Chapitre 2 — Modèles de Contrôle d'Accès (RBAC, MAC, DAC, ABAC)
Les modèles de contrôle d'accès définissent comment les décisions d'autorisation sont prises. Ce module couvre les quatre modèles principaux avec leurs cas d'usage, avantages et limitations.
Dans le DAC, le propriétaire de la ressource contrôle qui peut y accéder. L'OS expose des ACL (Access Control Lists) que le propriétaire peut modifier à sa discrétion.
- Avantages : flexibilité, délégation de contrôle aux propriétaires.
- Inconvénients : difficile à auditer centralement, risque de sur-partage, "trojan horse" attack possible (un programme malveillant hérite des droits du propriétaire).
- Exemples : NTFS permissions Windows, permissions Unix (chmod), partages de fichiers réseau.
Dans le MAC, les décisions d'accès sont prises par le système selon des politiques centralisées — ni l'utilisateur ni le propriétaire ne peuvent les modifier. Chaque objet a un label de classification (Confidentiel, Secret, Top Secret) et chaque sujet un niveau d'habilitation.
Règles Bell-LaPadula (confidentialité)
- No read up : un sujet ne peut pas lire un objet de niveau supérieur (top secret ne peut pas lire des documents ultra-secret sans habilitation)
- No write down : un sujet ne peut pas écrire dans un objet de niveau inférieur (évite la fuite de données classifiées vers des zones moins sécurisées)
- Avantages : très strict, résistant aux trojans (même si infecté, le programme ne peut pas accéder à des données au-delà du niveau de l'utilisateur).
- Inconvénients : très rigide, administrativement lourd, pas adapté aux environnements commerciaux.
- Exemples : SELinux, systèmes militaires, gouvernements.
Dans le RBAC, les permissions sont attribuées aux rôles, pas aux individus. Les utilisateurs reçoivent des rôles selon leur fonction dans l'organisation.
- Avantages : facile à administrer à grande échelle, aligné sur l'organigramme, audit simplifié.
- Inconvénients : "role explosion" possible (trop de rôles granulaires), difficile à adapter à des cas particuliers.
- Exemples : Active Directory Groups, AWS IAM Roles, bases de données (GRANT SELECT TO role_readonly).
ABAC prend les décisions d'accès basées sur des attributs du sujet, de l'objet et de l'environnement. Offre une granularité maximale.

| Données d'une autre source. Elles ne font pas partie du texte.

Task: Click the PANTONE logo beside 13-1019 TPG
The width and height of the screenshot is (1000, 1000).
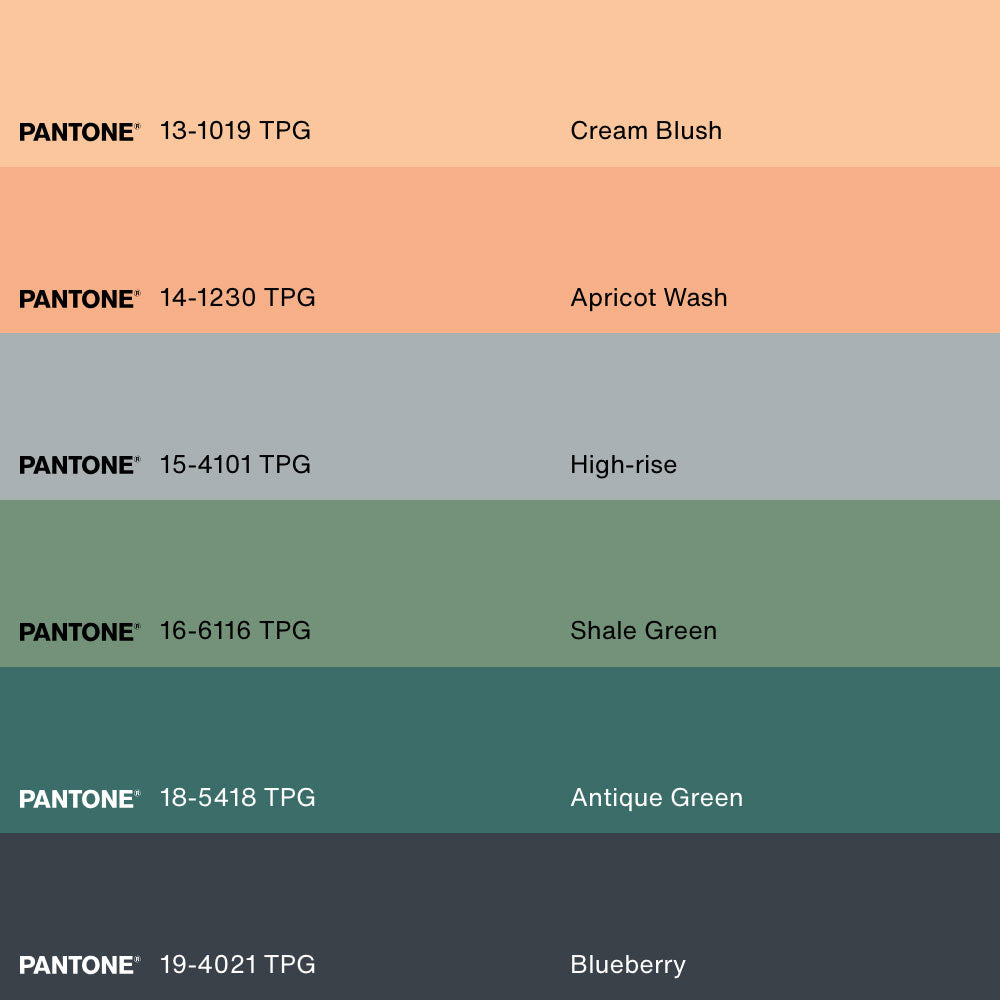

- Attributs du sujet : département, localisation, niveau de certification, heure de la journée.
- Attributs de l'objet : classification du document, propriétaire, projet.
- Attributs d'environnement : heure, localisation de l'accès, appareil utilisé.
- Exemple de règle ABAC : "Un employé du département Finance peut accéder aux rapports financiaux classifiés 'confidentiel' uniquement depuis un poste géré par l'entreprise, pendant les heures ouvrables."
- Avantages : très flexible, politique zero trust naturelle.
- Inconvénients : complexe à configurer, moteur de politique requis.
- Aussi appelé PBAC (Policy-Based Access Control).
| Modèle | Qui décide | Granularité | Contexte type |
|---|---|---|---|
| DAC | Propriétaire | Moyenne | OS, partages de fichiers |
| MAC | Système/Politique centralisée | Faible (labels) | Militaire, gouvernement |
| RBAC | Administrateur (via rôles) | Bonne | Entreprise, ERP, cloud |
| ABAC | Moteur de politique (règles) | Très haute | Zero Trust, cloud, API |
Questions types : "Quel modèle est le plus strict ?" → MAC. "Quel modèle est le plus flexible ?" → ABAC. "Quel modèle aligne les accès sur les fonctions dans l'organigramme ?" → RBAC. "Quel modèle laisse le propriétaire décider ?" → DAC.